═══ Entries provided ═══

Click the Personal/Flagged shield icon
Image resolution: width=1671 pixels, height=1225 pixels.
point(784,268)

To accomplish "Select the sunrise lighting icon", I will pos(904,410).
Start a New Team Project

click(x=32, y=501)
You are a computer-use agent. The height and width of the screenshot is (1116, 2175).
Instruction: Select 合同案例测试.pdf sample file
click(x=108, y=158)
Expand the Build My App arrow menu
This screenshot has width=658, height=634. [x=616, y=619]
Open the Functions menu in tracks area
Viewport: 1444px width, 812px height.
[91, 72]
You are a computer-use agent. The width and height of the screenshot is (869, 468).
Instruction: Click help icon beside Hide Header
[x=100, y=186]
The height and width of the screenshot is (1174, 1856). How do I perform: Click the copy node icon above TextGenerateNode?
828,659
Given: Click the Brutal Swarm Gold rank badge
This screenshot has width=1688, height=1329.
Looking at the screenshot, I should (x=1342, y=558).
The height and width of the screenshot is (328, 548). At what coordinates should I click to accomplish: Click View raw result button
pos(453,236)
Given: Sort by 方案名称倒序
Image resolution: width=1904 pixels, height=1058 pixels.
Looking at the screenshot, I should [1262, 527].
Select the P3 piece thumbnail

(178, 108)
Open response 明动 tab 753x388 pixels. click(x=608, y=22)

═══

- Work order:
An exact repetition of the data above is all that is needed.

- Problem solution:
Click the Personal/Flagged shield icon
Image resolution: width=1671 pixels, height=1225 pixels.
point(784,268)

To accomplish "Select the sunrise lighting icon", I will pos(904,410).
Start a New Team Project

click(x=32, y=501)
You are a computer-use agent. The height and width of the screenshot is (1116, 2175).
Instruction: Select 合同案例测试.pdf sample file
click(x=108, y=158)
Expand the Build My App arrow menu
This screenshot has width=658, height=634. [x=616, y=619]
Open the Functions menu in tracks area
Viewport: 1444px width, 812px height.
[91, 72]
You are a computer-use agent. The width and height of the screenshot is (869, 468).
Instruction: Click help icon beside Hide Header
[x=100, y=186]
The height and width of the screenshot is (1174, 1856). How do I perform: Click the copy node icon above TextGenerateNode?
828,659
Given: Click the Brutal Swarm Gold rank badge
This screenshot has width=1688, height=1329.
Looking at the screenshot, I should (x=1342, y=558).
The height and width of the screenshot is (328, 548). At what coordinates should I click to accomplish: Click View raw result button
pos(453,236)
Given: Sort by 方案名称倒序
Image resolution: width=1904 pixels, height=1058 pixels.
Looking at the screenshot, I should [1262, 527].
Select the P3 piece thumbnail

(178, 108)
Open response 明动 tab 753x388 pixels. click(x=608, y=22)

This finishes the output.